Fabel smiled. ‘Thank you, but I’m really not that special. People always seem to be surprised to find out that I’m a very ordinary kind of guy – that I’m not some tortured soul struggling from one existential crisis to the next because of my job. And that I don’t have any special gifts or insights.’

‘Come on, Jan,’ said Gebhardt. ‘Enough false modesty. You know you’ve got something special going on.’

‘Not really. In many ways, my job is very straightforward. And if you’re working a difficult case, you use the skills you’ve got. Adapt them. As you know, I studied history – if there’s no easy solution to a case, I start to think like a historian. A murder is an event, a point in time, with a chronology before and after. All I do is examine that history. It’s a process, a technique, not some deep, nearly psychic attribute. Others have their own routes to it. Far be it from me to say, but I’m not as indispensable as you think.’

‘Are you saying you want to make the move? As I remember, you were pretty emphatic with Herr Steinbach that you wanted to stay at the Murder Commission when he offered you the chance of a transfer before.’ Gebhardt paused for a moment, reaching into a desk drawer and taking out a file. ‘Like I said, it would be unfair of me to hold you back, so the Criminal Director’s job is there for the taking. However . . .’ She handed the file to Fabel. ‘This is my counter-proposal. Right at the start when it was suggested that the Commission took on a consultative role with other forces, the proposal was that you be promoted to the rank of Criminal Director while still staying in charge of the unit. It was never followed through, mainly because of your concerns about the Commission becoming swamped with outside cases.’ She nodded to the file in Fabel’s hands. ‘That proposal includes your immediate promotion not just to Criminal Director but to Leading Criminal Director while still remaining head of the Murder Commission. You will be equal, and not subordinate, to the new Leading Criminal Director. Effectively, the Murder Commission becomes an autonomous unit with potentially a Federal Republic-wide brief. You’ll see that the proposal also gives you an additional two teams. Four new officers, whom you are free to recruit yourself from any department or rank.’
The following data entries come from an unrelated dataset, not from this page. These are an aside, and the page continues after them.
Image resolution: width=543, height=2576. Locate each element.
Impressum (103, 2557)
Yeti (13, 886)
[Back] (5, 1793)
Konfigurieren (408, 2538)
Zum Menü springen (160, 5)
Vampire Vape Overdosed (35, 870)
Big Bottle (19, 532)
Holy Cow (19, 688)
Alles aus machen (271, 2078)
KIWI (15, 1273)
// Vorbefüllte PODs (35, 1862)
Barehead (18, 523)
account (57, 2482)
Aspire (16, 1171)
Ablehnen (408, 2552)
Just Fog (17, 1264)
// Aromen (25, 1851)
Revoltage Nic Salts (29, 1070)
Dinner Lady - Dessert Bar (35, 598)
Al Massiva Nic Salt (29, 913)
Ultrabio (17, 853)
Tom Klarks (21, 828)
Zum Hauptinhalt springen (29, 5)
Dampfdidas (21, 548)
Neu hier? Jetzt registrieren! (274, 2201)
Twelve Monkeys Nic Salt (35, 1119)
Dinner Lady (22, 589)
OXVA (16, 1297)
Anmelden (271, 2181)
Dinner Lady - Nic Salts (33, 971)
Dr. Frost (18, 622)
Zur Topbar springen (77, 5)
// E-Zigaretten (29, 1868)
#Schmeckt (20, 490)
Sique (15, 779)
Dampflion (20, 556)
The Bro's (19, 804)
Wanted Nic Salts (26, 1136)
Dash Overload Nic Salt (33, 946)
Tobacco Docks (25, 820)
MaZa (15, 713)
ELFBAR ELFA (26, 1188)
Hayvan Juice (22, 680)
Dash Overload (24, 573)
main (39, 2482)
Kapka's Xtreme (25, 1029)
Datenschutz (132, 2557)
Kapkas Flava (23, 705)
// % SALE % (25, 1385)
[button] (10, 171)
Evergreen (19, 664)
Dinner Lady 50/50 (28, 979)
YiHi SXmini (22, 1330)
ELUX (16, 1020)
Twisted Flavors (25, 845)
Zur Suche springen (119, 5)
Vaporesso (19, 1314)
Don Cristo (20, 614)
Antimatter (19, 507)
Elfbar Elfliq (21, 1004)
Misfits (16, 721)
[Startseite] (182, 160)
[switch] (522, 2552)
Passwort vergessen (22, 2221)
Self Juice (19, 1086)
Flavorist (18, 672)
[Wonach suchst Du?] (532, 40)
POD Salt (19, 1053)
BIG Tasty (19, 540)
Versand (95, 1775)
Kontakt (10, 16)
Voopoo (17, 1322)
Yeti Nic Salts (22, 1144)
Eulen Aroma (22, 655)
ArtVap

‘That is a quite some proposition . . .’ Fabel nodded as he flicked through the proposal.

‘It’s my way of keeping you where you are, while still treating you fairly. That said, I expect you to
build our brand
,’ Gebhardt used the English expression, ‘across the Federal Republic.’

‘I won’t accept outside cases if our Hamburg caseload has us fully committed,’ said Fabel.

‘It goes without saying that the Hanseatic City remains your absolute priority, but that’s why you’ll be allocated extra human resources. Take your time and think about it. But not too much time, I have to get the wheels in motion sometime next month.’